# 2015 Kubota Dealer Meeting



## Grateful11 (Apr 5, 2009)

http://www.tractor.com/features/2015-kubota-dealer-meeting-1746.html

http://compactequip.com/industry-events/heres-2015-kubota-dealer-meeting-looked-like-photo-blog/


----------



## Mike120 (May 4, 2009)

Competition is good, it often keeps the other players from getting complacent......


----------



## JD3430 (Jan 1, 2012)

Isn't it strange how foreign companies seem to like to EXPAND their operations in the US, while domestic companies can't seem to EXPORT production fast enough to CHINA?

I really like what Kubota is doing. They're far from perfect, but they seem to "get it" when it comes to earning the respect and business of the US customer. 
The only trend I don't like is that they seem to be subcontracting more and more. I remember when Kubota built nearly everything IN HOUSE.


----------



## hog987 (Apr 5, 2011)

Nothing wrong with Kubota subcontracting as long as they do a couple of important things. First they need to still be involved in the design and hold the same standards as they have in the past. Second they need to hold the subcontractor to the same standards and quality that the head company has. Have Kubota quality inspectors keeping an eye on things. Have everybody on the same page on what is expected. Like Dad says you can have the best design in the world and that won't mean a thing if the builder does a poor job. Which has been happening to other companies when they are just concerned about who can built it the cheapest and not to worried about quality control.


----------



## Mike120 (May 4, 2009)

hog987 said:


> Nothing wrong with Kubota subcontracting as long as they do a couple of important things. First they need to still be involved in the design and hold the same standards as they have in the past. Second they need to hold the subcontractor to the same standards and quality that the head company has. Have Kubota quality inspectors keeping an eye on things. Have everybody on the same page on what is expected. Like Dad says you can have the best design in the world and that won't mean a thing if the builder does a poor job. Which has been happening to other companies when they are just concerned about who can built it the cheapest and not to worried about quality control.

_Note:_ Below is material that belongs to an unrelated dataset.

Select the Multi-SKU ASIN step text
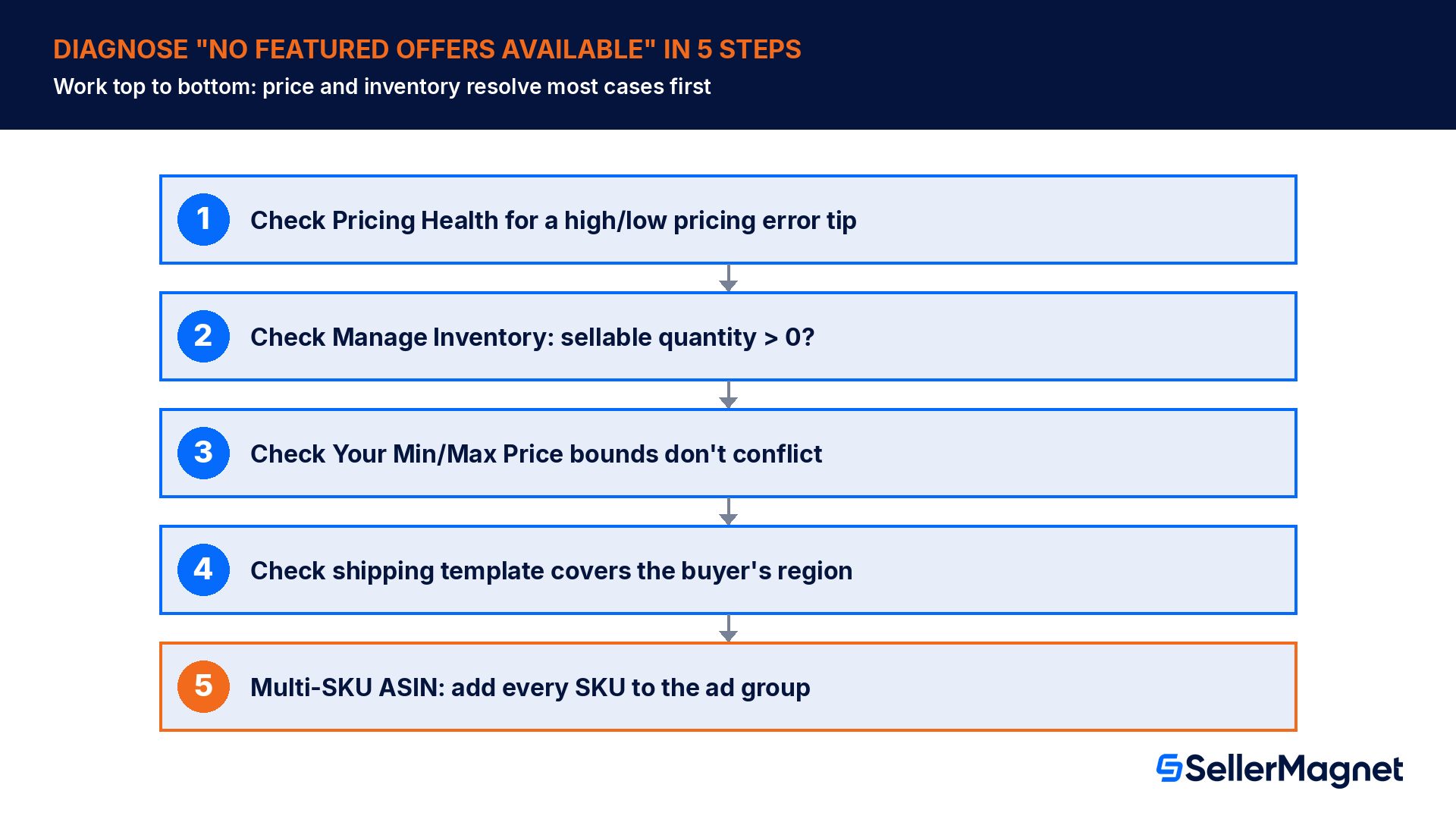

This is a problem in almost every industry because very few companies make all components/parts of a product. Quality control often has to extend down to the sub-sub-sub vendors to be effective. Added to that, the complexity of the final product is significantly increased by the environmental controls, the multitude of sensors, and the millions of lines of computer code that ties it all together and makes it work. It's only going to get worse which makes it ripe for a disruption.....


----------